Oil prices slipped on Wednesday as concerns over a build-up in U.S. crude inventories outweighed supply disruptions in Kazakhstan and ongoing geopolitical tensions linked to U.S. tariff threats.
Brent crude futures fell 76 cents, or 1.2%, to $64.16 per barrel, while U.S. West Texas Intermediate (WTI) declined 60 cents, or 1%, to $59.76 per barrel. The drop comes a day after both benchmarks had climbed nearly 1.5% on supply-side concerns and strong Chinese economic data.
U.S. inventory build pressures prices
The primary factor weighing on oil markets is the expectation that U.S. crude stockpiles increased sharply last week. According to a preliminary Reuters poll, analysts estimate that crude inventories rose by around 1.7 million barrels in the week ended January 16. Rising inventories typically signal weaker demand or oversupply, putting downward pressure on prices.

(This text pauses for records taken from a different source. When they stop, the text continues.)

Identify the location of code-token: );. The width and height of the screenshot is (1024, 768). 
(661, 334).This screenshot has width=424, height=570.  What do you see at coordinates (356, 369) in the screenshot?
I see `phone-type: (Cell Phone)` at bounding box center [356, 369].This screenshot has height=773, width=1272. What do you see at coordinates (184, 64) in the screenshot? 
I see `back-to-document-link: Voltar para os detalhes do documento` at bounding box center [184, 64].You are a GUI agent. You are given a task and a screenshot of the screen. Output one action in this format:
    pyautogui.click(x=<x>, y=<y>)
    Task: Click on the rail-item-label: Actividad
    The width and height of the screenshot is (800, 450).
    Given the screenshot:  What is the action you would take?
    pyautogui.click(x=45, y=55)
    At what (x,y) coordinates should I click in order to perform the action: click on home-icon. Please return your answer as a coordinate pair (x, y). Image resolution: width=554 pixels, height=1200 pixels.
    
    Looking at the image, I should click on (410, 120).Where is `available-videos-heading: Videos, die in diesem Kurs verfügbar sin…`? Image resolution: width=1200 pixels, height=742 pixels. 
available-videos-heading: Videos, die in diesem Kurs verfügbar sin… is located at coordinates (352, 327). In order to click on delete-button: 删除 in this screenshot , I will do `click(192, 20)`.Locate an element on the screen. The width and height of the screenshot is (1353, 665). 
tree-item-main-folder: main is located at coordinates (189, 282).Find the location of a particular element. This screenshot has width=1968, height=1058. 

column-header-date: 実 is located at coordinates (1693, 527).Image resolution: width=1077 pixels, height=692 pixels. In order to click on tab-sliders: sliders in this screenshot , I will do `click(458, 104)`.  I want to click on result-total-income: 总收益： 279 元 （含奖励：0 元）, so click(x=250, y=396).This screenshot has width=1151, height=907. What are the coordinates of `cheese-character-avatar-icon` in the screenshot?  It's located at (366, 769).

Markets are now awaiting inventory data from the American Petroleum Institute (API) later on Wednesday and the U.S. Energy Information Administration (EIA) on Thursday, both delayed by a U.S. federal holiday earlier this week.
Kazakhstan outages offer limited support
Oil prices had found support in the previous session after Kazakhstan temporarily halted production at the Tengiz and Korolev oilfields due to power distribution issues. Tengiz is one of the world’s largest oil fields, and industry sources suggest output could remain offline for another seven to ten days.
However, analysts note that the disruption is temporary, limiting its ability to offset broader bearish factors such as rising inventories.
Geopolitics adds uncertainty, not support
Additional pressure came from geopolitical uncertainty after U.S. President Donald Trump reiterated his intention to gain control of Greenland and threatened fresh tariffs on European countries if no deal is reached. Markets fear that such tariffs could slow global economic growth, weakening oil demand.
While tensions involving Iran and the Middle East could still provide upside risks to crude prices, analysts say these concerns are currently being overshadowed by inventory data and growth-related worries.
What markets are watching next
Traders are closely monitoring upcoming U.S. inventory reports and developments around U.S. trade policy. While geopolitical risks remain elevated, near-term oil price direction is likely to be driven by demand signals and stockpile data, keeping crude under pressure for now.